> **Document section**:
▼

Table 06: The table gives a brief description of the main quantity measurements in the Longship chain.

Gas return

CO2 storage/transport tanks cannot be drained to full vacuum and introducing other gases to displace the CO2 would pollute the next CO2 batch. The tanks will therefore contain gaseous CO2 at approximately equal pressure and temperature when emptied. As liquid is drained from one tank and filled into another tank, gaseous CO2 will flow the opposite way (in a dedicated pipe/pipeline). The mass of gaseous CO2 flowing is approximately 4% of the mass of the liquid CO2, due to the difference in density.

As the gaseous CO2 is liquefied together with the CO2 that has just been captured, the rate of liquid CO2 will therefore be increased by 4%, as shown in the outline diagram in Figure 05. If e.g., 100 tonnes/day is captured from flue gas, liquefied and transferred to interim storage vessels, the volume of the 100 tonnes will displace an equal volume of gaseous CO2, which is approximately 4 tonnes. These 4 tonnes of gas return will also have to be liquefied, so the liquefaction must be designed for 104 tonnes/day. The effect applies to every tank the liquid CO2 is transferred to, and the ship will also have to transport 104 tonnes.

Figure 05: Outline diagram of the effect of gas return.

CO2 specification

The CO2 specification in the Longship project has been agreed between the parties and is considered to be quite strict. For the transport and storage operator, it will reduce the risk for corrosion etc. to have the CO2 stream as pure and dry as possible. For the capture operator, purifying the CO2 may be costly. However, in the Longship project the CO2 is liquefied and therefore meets the CO2 specification set.

The CO2 volume is almost 100% pure CO2. The following specification governs the CO2 in the Longship project52. Design Basis for the CCS Chain’ rev. 5.2, 12.03.19.

Table 07: CO2 specification.

▲

> **Data lines**:
▼

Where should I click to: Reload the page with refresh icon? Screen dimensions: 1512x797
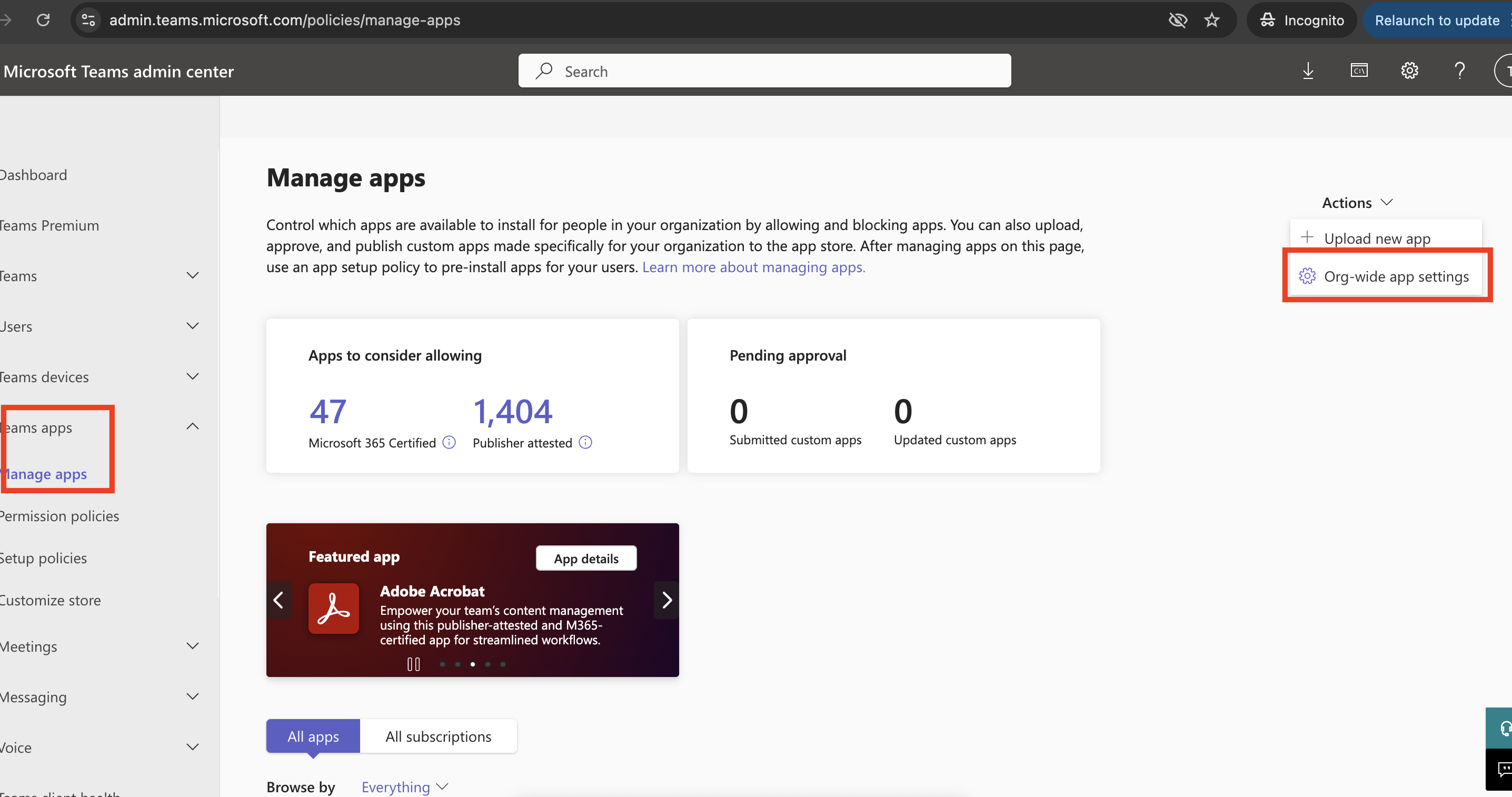43,20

▲

> **Problem set**:
1. Decide whether each statement agrees with the Longship CO2 passage. Answer yes or no and quote the deciding words from that passage. (a) The gaseous CO2 flowing back is about 4% of the mass of the liquid CO2. (b) The storage and transport tanks are drained to full vacuum when emptied. (c) The ship needs to carry only the 100 tonnes captured per day.
2. Pick up the Longship CO2 passage after its last sentence and extend it in the same technical voice.

> **Answers for the exercise**:
1.
(a) Yes: "The mass of gaseous CO2 flowing is approximately 4% of the mass of the liquid CO2, due to the difference in density."
(b) No: "CO2 storage/transport tanks cannot be drained to full vacuum"
(c) No: "the ship will also have to transport 104 tonnes."

2.
Note: Non-condensable gases are components that, when pure, will be in gaseous form under the given thermodynamic conditions. The content of non-condensable gases will be limited by the actual solubility in the liquid CO2 in the interim storage tanks at the capture plants.

5.3 Monitoring

In Section 3.1 the regulatory framework for CCS was addressed, and in Section 3.1.1 the licencing system and regulations used this far in the Longship project was described. Monitoring requirements involves long-term commitments. The need, requirements and time for monitoring can change in the course of a storage project’s life-time; so although a monitoring plan needs to be submitted to obtain a permit for storage, this can later change (especially with regards to the timeframe of when CO2 can be considered safely stored). This represents potential uncertainties for the storage operator (Section 4.4). Northern Lights submitted a monitoring plan according to requirement of the legal framework, and this Section addresses the demand to a monitoring plan according to the CCS Directive19 and Storage Regulations21 and highlights the future obligations.

CCS is a climate mitigation tool, and the aim of CO2 storage is consequently to prevent the CO2 from entering the atmosphere. Monitoring the behaviour of the CO2 beneath the seabed and confirming that the CO2 stays underground for the foreseeable future is therefore important. However, the long timespan of the monitoring may impose a financial uncertainty on the storage operator.

A monitoring plan is a prerequisite for obtaining the necessary permits for underground injection. Generally speaking, all requirements to measuring and monitoring are covered by the CCS Directive19, transposed into Norwegian law through the Storage Regulations21, except the quantification of emissions, which is covered by the EU ETS alone.

The legal requirement for monitoring in Norway is based on Section 5.4 of the Storage Regulations21, which adheres directly to the guidance set out in the CCS Directive19, Article 13 and Annex II, which describe the requirement for monitoring of the injection facilities, storage complex and surrounding environment, and the details required in the monitoring plan. Section 5.4 of the Storage Regulations21 are referred to in figure 06.

The monitoring should be based on a monitoring plan produced by the operator in accordance with the requirements in Annex II to these Regulations, which the Ministry of Petroleum and Energy has approved pursuant to Section 5-2.

Figure 06: Section 5.4 of the Storage Regulations.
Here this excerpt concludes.